What I did not see coming at all was how the left would completely 180 on these issues. That, at least, I blame on the copyright industry.
Right wing people have screeched about "the intolerant left" forever, but I always ignored the obvious hypocrisy. I took it as a debate on what is permissible in polite society. But now Europe is at a point where there is simply a consensus against free speech. Only the most illiberal forces will be able to use these legal weapons to full effect. That will be the extreme right.
HiTekRedNek
in reply to General_Effort • • •It's just a logical extension of what happens when government becomes the arbitrator of all.
The biggest issue is that so many people see it just as you do, left vs right, instead of liberty vs authoritarianism.
For decades, the libertarian movement, as seen by the left, has been largely associated with the right, simply because of their professed support of the free market, and dislike of gun control
But that same movement has been seen by the right as largely associated with the left, because of their views on things like the drug war, enforced morality, and anti-corporatism.
Has there been a large shift of alt-right into the libertarian movement over the past few years? Yes. Absolutely. And I despise it with a passion.

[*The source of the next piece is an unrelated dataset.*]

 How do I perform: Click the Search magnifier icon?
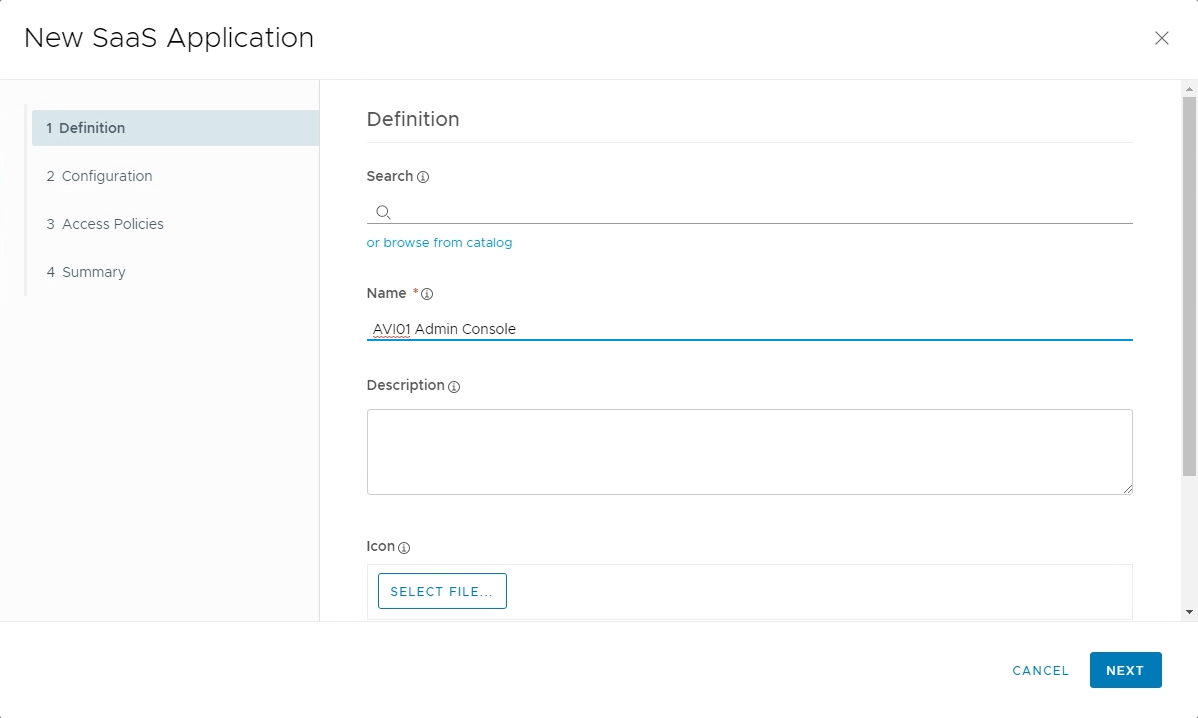(383, 212)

But there are still quite a lot of us truly anti-authoritarian libertarians out there who despise both left, and right leaning authoritarianism.
But when I bring up issues of authoritarianism, I get "BoTh SiDeS?!" bullshit responses. Because YES, as we can see, BOTH SIDES do their own fair share of this authoritarian bullshit.

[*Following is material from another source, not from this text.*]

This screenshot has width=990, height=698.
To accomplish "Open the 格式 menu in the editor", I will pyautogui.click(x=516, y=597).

They differ in methods, yes. But the bottom line is an encroachment on personal privacy. Plus, property rights are just a logical extension of personal privacy rights.
Tuukka R
in reply to HiTekRedNek • • •The right is typically for gun control. Only one country comes to my mind where they aren't. Which one were you thinking about? Or is it more common than I thought?
(Or did you just happen to forget that 95 % of Earth's population exists?)
EDIT: Oh, and also: It is important to keep in mind that it's the same within the left. There are also left-wingers who prefer authoritarianism and ones who despise it. I do agree with your sentiment: The left-right division does not work very well in our current world. Need to take best parts of everything, but most importantly, make sure we don't end up under totalitarian rule!
HiTekRedNek
in reply to Tuukka R • • •I said "professed" dislike. Yes, I know Reagan is responsible for one of the largest expansions of gun control ever seen in the US...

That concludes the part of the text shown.